In the modelling of social systems, opinion latency is the idea that once an agent changes its opinion, there will be a period of time where it is immune to other changes. When added to the voter model this leads to a situation where no matter how low the latency is or how many opinions are considered, all opinions end up in a coexistence where they are equally represented. In this work, we examine what happens when latency is added to the Sznajd model. What we find is that for low latency, the model behaves roughly like it does in the absence of latency, where one opinion will always eventually dominate. For high latency, the possibility for a symmetric coexistence of 2 opinions arises, but contrary to the voter model, a coexistence of more than 2 opinions is never stable. We provide evidence of this phenomenon with computer simulations of the model in Barabási-Albert networks, together with a mean field treatment that is able to capture the observed behavior. We argue that this could hint at an explanation for the prevalence of two opinion splits in the real world.

Figures (5)

• Figure 1: Average over $10^3$ simulations of the number of opinions present in the network as a function of time (measured in MCTs). The simulations were done in both versions of the Sznajd model with latency (inflow and outflow), for starting amounts of opinion $M_0 = 3,4,5,8, 12$ and $p$ ranging from $0.03$ to $0.3$ ($0.06, 0.12$ and $0.18$ shown in the figure).
• Figure 2: Timeseries of the amount of opinions present in the network for $10^3$ different simulations, starting with 3 different opinions and using $p=0.03$. For the time unit, 1 kMCT = $10^3$ MCTs. (a) Inflow Sznajd model. (b) Outflow Sznajd model.
• Figure 3: Proportion of simulations that ended up in a consensus state, starting with 2 different opinions, as a function of the parameter $p$ and of the asymmetry $\Delta = |\theta_{1\circ} - \theta_{2\circ}|$, where $\theta_{1(2)\circ}$ is the starting proportion of agents with opinion 1 (2).

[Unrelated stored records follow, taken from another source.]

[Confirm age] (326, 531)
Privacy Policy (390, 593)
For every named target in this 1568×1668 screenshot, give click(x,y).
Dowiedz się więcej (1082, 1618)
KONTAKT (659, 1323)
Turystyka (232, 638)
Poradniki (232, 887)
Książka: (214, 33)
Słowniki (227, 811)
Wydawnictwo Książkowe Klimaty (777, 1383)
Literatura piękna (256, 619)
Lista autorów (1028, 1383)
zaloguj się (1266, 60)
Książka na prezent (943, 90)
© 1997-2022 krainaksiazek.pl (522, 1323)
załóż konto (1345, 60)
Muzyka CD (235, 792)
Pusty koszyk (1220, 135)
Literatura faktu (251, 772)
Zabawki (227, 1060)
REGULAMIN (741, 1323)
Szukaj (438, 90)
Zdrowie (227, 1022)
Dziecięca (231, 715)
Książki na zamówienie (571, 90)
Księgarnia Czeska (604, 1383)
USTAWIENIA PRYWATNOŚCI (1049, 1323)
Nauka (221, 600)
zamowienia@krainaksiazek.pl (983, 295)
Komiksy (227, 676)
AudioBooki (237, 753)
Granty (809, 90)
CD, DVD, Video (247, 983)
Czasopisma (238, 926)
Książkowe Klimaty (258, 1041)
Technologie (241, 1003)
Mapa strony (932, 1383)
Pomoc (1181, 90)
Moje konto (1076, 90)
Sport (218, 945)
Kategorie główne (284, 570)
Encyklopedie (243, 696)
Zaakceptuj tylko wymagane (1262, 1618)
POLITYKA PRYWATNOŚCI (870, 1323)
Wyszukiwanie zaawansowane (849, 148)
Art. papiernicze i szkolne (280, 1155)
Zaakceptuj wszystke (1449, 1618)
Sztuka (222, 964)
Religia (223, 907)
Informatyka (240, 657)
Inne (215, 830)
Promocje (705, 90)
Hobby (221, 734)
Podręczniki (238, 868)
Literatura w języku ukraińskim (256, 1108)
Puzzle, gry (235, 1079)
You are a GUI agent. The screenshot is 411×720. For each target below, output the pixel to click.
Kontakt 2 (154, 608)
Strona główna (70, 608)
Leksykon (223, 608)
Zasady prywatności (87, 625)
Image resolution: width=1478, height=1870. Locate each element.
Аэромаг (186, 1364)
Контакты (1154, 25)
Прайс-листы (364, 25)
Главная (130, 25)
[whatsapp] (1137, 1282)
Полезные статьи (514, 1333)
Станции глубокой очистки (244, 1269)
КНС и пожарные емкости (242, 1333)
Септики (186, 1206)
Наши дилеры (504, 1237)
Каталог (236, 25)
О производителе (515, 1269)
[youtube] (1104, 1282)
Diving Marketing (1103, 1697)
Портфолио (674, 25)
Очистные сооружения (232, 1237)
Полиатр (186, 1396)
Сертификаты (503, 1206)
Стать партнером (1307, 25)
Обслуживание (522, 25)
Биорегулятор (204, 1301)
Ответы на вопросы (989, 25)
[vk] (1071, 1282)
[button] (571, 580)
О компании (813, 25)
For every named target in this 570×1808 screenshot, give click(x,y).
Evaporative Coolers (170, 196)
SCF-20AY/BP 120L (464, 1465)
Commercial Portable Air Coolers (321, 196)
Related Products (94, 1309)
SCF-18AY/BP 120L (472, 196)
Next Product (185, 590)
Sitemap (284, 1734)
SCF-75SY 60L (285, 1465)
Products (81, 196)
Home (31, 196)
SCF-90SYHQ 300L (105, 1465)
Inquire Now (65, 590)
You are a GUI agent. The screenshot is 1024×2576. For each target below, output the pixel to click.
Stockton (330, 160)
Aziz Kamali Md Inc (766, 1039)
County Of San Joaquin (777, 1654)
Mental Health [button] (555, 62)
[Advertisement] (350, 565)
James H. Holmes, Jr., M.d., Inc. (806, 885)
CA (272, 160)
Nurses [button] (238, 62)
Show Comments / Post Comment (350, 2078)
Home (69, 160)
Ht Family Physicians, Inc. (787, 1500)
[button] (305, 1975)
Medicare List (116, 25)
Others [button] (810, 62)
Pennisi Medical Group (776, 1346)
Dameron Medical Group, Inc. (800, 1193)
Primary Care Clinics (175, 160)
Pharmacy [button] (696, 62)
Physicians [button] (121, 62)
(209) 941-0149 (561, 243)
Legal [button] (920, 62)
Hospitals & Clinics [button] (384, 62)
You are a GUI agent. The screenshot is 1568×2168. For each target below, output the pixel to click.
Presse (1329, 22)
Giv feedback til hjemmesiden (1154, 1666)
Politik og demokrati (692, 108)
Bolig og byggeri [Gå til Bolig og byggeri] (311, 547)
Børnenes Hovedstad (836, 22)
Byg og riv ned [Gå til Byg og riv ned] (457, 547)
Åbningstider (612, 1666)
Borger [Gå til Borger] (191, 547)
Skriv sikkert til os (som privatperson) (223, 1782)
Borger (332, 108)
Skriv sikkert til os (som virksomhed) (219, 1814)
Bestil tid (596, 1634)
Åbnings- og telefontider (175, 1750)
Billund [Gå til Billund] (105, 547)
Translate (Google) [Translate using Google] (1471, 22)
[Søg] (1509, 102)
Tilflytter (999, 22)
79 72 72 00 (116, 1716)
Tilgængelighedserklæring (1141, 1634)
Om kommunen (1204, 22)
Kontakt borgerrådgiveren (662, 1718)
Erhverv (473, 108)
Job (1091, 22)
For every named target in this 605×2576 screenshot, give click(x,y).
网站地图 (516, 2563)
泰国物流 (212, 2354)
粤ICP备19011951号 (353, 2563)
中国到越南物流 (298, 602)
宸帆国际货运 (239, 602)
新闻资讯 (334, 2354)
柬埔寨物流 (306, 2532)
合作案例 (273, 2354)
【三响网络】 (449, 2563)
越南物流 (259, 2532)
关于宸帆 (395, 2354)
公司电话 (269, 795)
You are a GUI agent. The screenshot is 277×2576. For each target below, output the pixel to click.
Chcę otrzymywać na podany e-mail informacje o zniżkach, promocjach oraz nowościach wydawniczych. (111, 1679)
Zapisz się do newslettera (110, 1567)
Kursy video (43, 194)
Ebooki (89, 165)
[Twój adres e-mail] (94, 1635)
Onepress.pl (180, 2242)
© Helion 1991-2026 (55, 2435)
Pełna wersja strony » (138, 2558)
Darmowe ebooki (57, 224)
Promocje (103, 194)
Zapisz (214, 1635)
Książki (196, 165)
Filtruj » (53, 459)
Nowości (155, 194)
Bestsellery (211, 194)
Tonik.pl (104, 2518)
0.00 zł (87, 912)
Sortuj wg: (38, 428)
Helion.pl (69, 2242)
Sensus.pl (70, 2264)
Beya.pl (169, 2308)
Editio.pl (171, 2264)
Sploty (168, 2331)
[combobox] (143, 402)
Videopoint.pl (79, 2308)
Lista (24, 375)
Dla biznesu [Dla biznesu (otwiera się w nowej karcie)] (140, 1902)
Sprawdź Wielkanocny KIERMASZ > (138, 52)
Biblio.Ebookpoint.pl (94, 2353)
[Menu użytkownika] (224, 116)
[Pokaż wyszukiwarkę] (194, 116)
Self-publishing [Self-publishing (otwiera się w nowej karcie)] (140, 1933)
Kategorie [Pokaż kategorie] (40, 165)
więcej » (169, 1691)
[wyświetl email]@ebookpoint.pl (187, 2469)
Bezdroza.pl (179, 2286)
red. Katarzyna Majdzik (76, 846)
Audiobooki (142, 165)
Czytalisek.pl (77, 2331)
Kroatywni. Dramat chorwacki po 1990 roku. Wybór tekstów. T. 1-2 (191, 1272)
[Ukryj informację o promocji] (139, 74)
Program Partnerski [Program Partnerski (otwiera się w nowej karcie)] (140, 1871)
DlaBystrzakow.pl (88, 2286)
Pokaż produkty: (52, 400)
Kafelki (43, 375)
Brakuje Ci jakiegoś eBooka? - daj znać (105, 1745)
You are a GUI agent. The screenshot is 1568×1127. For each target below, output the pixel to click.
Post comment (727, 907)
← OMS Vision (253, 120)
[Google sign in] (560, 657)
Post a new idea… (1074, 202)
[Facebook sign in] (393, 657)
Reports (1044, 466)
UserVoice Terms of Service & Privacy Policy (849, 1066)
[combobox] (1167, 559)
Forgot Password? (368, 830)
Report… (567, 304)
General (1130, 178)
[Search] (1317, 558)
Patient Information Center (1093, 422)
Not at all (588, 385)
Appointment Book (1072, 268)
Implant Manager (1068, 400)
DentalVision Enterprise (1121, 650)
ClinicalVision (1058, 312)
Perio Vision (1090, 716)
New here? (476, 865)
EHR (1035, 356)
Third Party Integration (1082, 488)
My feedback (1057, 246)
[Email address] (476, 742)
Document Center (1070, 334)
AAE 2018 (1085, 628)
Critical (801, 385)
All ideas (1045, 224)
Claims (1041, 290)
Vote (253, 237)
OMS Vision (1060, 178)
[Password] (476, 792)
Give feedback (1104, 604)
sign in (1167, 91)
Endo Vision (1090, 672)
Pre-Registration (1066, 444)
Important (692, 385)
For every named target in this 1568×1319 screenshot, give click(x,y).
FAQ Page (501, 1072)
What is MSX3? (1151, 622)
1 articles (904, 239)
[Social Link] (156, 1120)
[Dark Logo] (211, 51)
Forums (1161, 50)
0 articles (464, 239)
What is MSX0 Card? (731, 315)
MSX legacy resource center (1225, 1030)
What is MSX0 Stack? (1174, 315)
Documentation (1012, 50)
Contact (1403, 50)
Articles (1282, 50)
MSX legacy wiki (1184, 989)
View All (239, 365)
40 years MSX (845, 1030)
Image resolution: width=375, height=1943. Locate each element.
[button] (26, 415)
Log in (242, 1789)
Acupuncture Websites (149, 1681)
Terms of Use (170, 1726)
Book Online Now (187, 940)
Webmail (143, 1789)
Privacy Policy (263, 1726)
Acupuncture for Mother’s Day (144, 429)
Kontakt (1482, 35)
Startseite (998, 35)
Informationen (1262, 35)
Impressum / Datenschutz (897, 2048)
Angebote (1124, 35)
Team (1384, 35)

For each point in the graph, 100 simulations were made with a duration of $10^3$ MCTs. (a) Inflow Sznajd model. (b) Outflow Sznajd model.
• Figure 4: Evolution of $\theta_{\mathrm{max}}$, the proportion of agents holding the most common opinion as a function of time. Simulations were made for the voter model with latency using $p=1$ and different initial amounts of opinions $M=2,3,5,8$. Denoting the starting proportion of agents holding opinion $\sigma$ by $\theta_{\sigma}$, the exact initial conditions were: $\theta_1 = 0.8$, $\theta_2 = 0.2$ for $M=2$; $\theta_1 = 0.8$, $\theta_2 = \theta_3 = 0.1$ for $M=3$; $\theta_1 = 0.8$, $\theta_2 = \ldots = \theta_5 = 0.05$ for $M=5$ and $\theta_1 = 0.86$, $\theta_2 = \ldots = \theta_8 = 0.02$ for $M=8$. Each band covers from one standard deviation below the average $\theta_{\max}$ to one standard deviation above the average. For each value of $M$, $10^3$ simulations were made. After 500 MCTs, all of the simulations still had all $M$ opinions present.
• Figure 5: Parameters for which the mean field equations of the Sznajd model converge to consensus (yellow) or to a symmetric coexistence (purple) as a function of $\lambda$ and of the asymmetry $\Delta = |\theta_{1\circ} - \theta_{2\circ}|$, where $\theta_{1(2)\circ}$ is the starting proportion of agents with opinion 1 (2). (a) With the initial condition such that all agents are active, matching what was done in the simulations. (b) With the initial condition such that all agents are latent.